_THE INPUT_
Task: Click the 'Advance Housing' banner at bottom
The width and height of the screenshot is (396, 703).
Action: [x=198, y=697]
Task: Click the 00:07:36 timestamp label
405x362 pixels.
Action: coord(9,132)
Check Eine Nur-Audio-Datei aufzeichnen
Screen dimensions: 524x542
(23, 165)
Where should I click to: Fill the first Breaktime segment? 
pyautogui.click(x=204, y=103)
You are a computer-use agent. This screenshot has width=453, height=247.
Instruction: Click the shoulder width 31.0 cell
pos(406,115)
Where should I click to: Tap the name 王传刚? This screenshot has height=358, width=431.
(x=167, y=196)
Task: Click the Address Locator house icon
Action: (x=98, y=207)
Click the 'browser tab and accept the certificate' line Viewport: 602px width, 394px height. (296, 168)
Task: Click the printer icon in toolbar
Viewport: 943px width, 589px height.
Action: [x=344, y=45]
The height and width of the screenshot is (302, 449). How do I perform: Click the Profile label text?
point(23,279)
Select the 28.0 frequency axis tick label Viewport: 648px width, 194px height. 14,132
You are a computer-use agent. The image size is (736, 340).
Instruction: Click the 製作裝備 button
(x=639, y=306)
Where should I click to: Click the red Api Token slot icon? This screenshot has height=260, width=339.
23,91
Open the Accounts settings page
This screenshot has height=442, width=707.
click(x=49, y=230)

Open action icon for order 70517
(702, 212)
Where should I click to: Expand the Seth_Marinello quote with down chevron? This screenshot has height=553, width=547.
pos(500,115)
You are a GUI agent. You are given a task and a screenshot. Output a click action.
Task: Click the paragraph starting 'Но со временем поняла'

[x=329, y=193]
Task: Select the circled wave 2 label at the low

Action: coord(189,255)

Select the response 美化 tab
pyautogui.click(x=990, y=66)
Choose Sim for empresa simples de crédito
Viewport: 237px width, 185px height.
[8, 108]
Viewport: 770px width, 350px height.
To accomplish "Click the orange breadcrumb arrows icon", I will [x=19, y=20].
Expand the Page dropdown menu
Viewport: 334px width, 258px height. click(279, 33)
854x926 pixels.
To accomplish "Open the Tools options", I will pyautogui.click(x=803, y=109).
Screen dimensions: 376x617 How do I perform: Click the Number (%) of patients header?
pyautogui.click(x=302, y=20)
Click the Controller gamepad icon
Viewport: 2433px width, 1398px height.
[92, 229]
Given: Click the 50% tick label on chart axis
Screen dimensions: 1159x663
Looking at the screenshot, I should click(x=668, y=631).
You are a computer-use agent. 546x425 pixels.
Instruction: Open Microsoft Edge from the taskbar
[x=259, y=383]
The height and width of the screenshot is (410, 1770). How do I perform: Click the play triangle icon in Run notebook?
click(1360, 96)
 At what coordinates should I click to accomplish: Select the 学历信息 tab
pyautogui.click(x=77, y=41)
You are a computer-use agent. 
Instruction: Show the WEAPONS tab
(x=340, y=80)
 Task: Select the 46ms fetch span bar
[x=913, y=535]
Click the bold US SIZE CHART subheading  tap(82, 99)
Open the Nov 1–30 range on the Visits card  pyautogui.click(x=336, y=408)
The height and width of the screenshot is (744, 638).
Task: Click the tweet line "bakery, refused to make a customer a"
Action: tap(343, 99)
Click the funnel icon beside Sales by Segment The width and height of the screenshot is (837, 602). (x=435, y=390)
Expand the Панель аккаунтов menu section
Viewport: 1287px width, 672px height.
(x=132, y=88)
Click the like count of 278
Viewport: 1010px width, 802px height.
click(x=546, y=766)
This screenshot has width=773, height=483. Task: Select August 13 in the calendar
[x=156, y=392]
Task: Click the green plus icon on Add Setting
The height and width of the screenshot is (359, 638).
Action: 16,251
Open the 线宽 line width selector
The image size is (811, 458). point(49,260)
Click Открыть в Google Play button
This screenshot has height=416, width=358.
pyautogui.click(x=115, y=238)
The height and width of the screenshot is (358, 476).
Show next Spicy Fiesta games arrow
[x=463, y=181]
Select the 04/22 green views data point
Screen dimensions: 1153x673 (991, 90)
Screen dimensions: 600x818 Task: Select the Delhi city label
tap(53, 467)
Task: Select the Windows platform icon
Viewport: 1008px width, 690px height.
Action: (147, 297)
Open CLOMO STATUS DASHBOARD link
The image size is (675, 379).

_ASSIGNMENT_
Please write out, exactly as they appear above, only the lines in the stretch from the line with "Click the funnel" through the line with "Task: Click the green".

_EXERCISE ANSWER_
Click the funnel icon beside Sales by Segment The width and height of the screenshot is (837, 602). (x=435, y=390)
Expand the Панель аккаунтов menu section
Viewport: 1287px width, 672px height.
(x=132, y=88)
Click the like count of 278
Viewport: 1010px width, 802px height.
click(x=546, y=766)
This screenshot has width=773, height=483. Task: Select August 13 in the calendar
[x=156, y=392]
Task: Click the green plus icon on Add Setting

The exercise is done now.